What is expected:
According to the forum post, what should happen to a field whose output value in the control file is N?

Passage:
══════════════════════════════
Compare columns of 2 files based on condition defined in a different file

newtoawk · November 6, 2010, 11:33pm

I have a control file which tells me which are the fields in the files I need to compare and based on the values I need to print the exact value if key =Y and output is Y , or if output is Y/N then I need to print only Y if it matches or N if it does not match and if output =N , then skip the feild to compare and write it to a output file
For ex:
my control file

key|compare_field|output
Y|Field_1|Y
N|Filed_2|Y/N
Y|Field_3|Y
N|Field_4|Y/N
N|Field_5|N
N|Field_6|Y/N
file1
field_1|feld_2|field_3|field_4|field_5|field_6
000|adbc|edfr|hjkl|890|jlk|ioy
678|jfjd|djla|uopp|678|jyh|jkl
file2
field_1|feld_2|field_3|field_4|field_5|field_6
000|adbc|edfr|hjkl|890|jlk|ioy
678|juio|djla|uopu|678|jyh|jkl
my output should be
field_1|feld_2|field_3|field_4|field_6
000|Y|edfr|Y|Y
678|N|djla|N|Y

I was trying to do it in 2 parts and then combine, but I am lost, need your help to combine this logic.
══════════════════════════════
Data shown:
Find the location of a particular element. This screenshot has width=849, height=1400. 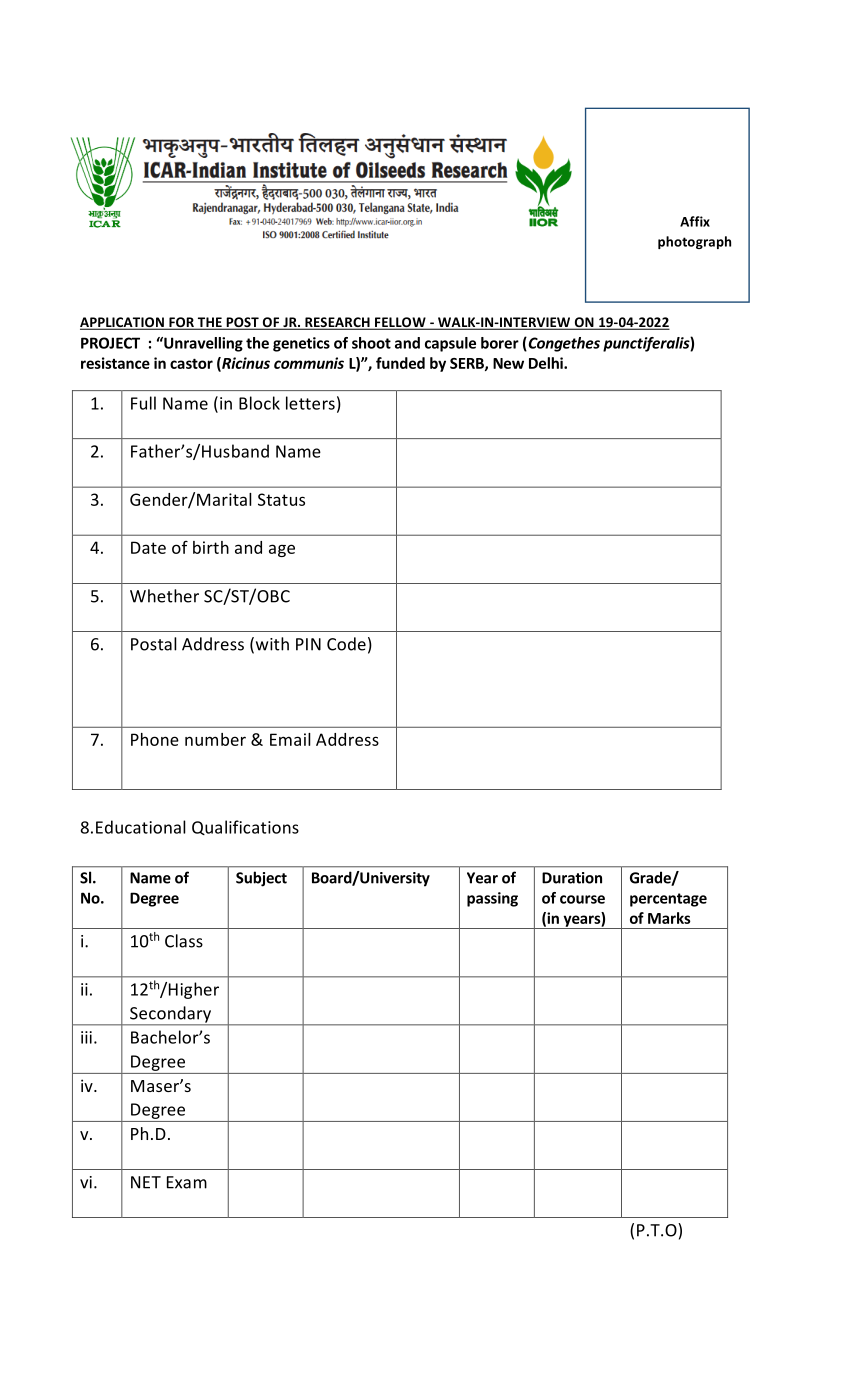

Exam is located at coordinates (187, 1182).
══════════════════════════════
Answer to the problem:
That field should be skipped and not compared.